First Steps to a Disability Cultural Center at Georgetown!

For those of you reading this page from Georgetown University or nearby, we will be holding the first information/interest meeting on Wednesday 12 September 2012 at 7pm in the ICC, room 204-A. Here is the flyer! (PDF file, should be compatible with screen readers) Please share the link wherever you can.

Disability is one of the seven identities included in discussions about diversity, but it is not well represented at the administrative level on campus. Existing student organizations (DiversAbility, Best Buddies, Active Minds), as well as the Academic Resource Center and the GU Center for Child and Human Development, offer only limited engagement on disability issues and frequently operate as silos.

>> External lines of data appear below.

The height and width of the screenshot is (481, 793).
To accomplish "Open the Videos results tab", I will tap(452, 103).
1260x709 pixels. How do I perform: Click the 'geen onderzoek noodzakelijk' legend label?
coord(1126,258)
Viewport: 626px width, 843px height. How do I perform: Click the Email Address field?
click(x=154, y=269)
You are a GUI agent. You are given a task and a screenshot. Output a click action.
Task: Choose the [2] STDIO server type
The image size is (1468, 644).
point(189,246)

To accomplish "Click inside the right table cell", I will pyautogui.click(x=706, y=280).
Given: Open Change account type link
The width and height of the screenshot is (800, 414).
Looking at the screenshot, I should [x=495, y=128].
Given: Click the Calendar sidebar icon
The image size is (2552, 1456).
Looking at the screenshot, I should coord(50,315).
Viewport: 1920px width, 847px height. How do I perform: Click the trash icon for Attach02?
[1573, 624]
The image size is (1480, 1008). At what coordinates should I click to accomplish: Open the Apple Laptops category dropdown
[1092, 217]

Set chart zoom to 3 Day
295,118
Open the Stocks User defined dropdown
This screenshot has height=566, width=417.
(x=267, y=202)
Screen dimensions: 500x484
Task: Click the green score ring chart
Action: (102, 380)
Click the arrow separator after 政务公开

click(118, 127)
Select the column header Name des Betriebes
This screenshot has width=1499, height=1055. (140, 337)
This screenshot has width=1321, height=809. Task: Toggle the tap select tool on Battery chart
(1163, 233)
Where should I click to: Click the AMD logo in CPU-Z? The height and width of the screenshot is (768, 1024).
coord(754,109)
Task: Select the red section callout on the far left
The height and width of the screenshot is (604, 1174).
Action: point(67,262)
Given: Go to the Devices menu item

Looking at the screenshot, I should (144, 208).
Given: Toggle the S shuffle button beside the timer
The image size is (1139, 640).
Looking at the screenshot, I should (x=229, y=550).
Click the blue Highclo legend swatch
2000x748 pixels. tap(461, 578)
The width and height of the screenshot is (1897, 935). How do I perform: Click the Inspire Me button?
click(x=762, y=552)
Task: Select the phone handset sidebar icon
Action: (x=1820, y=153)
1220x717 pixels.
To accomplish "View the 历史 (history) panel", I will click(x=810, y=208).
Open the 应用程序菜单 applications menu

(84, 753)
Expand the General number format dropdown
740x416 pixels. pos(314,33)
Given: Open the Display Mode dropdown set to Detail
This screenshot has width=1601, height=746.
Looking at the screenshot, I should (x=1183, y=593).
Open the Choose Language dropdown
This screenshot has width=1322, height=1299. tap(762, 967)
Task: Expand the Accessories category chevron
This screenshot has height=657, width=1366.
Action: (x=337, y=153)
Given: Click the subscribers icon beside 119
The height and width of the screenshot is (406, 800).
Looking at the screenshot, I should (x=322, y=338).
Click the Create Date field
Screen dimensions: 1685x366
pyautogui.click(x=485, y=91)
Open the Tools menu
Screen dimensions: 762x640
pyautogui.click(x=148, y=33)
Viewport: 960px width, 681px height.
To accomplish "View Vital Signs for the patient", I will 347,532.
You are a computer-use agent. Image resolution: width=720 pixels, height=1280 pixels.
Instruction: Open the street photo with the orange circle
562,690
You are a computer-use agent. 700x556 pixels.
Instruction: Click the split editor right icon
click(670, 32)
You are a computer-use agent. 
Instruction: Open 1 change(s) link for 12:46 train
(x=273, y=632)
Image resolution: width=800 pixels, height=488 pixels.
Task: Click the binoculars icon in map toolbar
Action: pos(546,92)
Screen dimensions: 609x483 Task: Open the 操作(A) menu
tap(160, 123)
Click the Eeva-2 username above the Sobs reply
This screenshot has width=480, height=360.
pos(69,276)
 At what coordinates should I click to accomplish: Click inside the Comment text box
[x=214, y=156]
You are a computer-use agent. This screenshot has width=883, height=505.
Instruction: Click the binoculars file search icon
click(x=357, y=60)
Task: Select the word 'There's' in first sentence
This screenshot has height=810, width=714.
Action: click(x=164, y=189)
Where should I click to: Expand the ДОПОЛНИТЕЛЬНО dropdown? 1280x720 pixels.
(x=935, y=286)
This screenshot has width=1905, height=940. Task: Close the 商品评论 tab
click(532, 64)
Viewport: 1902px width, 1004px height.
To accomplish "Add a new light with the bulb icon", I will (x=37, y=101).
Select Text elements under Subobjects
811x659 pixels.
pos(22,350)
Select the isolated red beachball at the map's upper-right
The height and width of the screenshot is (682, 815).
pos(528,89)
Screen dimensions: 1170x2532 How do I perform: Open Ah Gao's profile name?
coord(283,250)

DiversAbility focuses primarily on promoting disability awareness for students; Best Buddies facilitates relationships between students and community members with developmental and intellectual disabilities; Active Minds promotes conversations about mental health disabilities and students; the ARC facilitates academic and housing accommodations for students with disabilities, and sometimes provides programming around academic support needs; and the GU-CCHD is primarily a community outreach center and research institution that engages very little with the folks on campus. There is no unifying, administration-funded and student-supported center that exists both to support and empower Georgetown’s disability community writ large.

A Disability Cultural Center would provide the unifying, central point on campus for all disability-related coursework, student organizations, administrative offices, research initiatives, and community outreach. It provides both social and academic programming to all community members in the context of a disability rights activism movement and a disability studies interdisciplinary scholarship in order to create a culture of inclusion and provide a safe space for disabled Georgetown community members and allies to have meaningful and necessary conversations. A DCC would serve as a resource and support for students, faculty, and staff with disabilities as well as interested and allied community members.

Additionally, the first university to have a DCC was Syracuse University, which has traditionally been our rival. The second in the nation will be opening at the University of Washington—Seattle this November. With our emphasis on social justice and empowering marginalized communities, it makes sense that Georgetown should establish a DCC.

1 comment:

  1. Fair enough. I think kids or people who got disability should have a special curriculum. Since they are really in need of extra attention and care.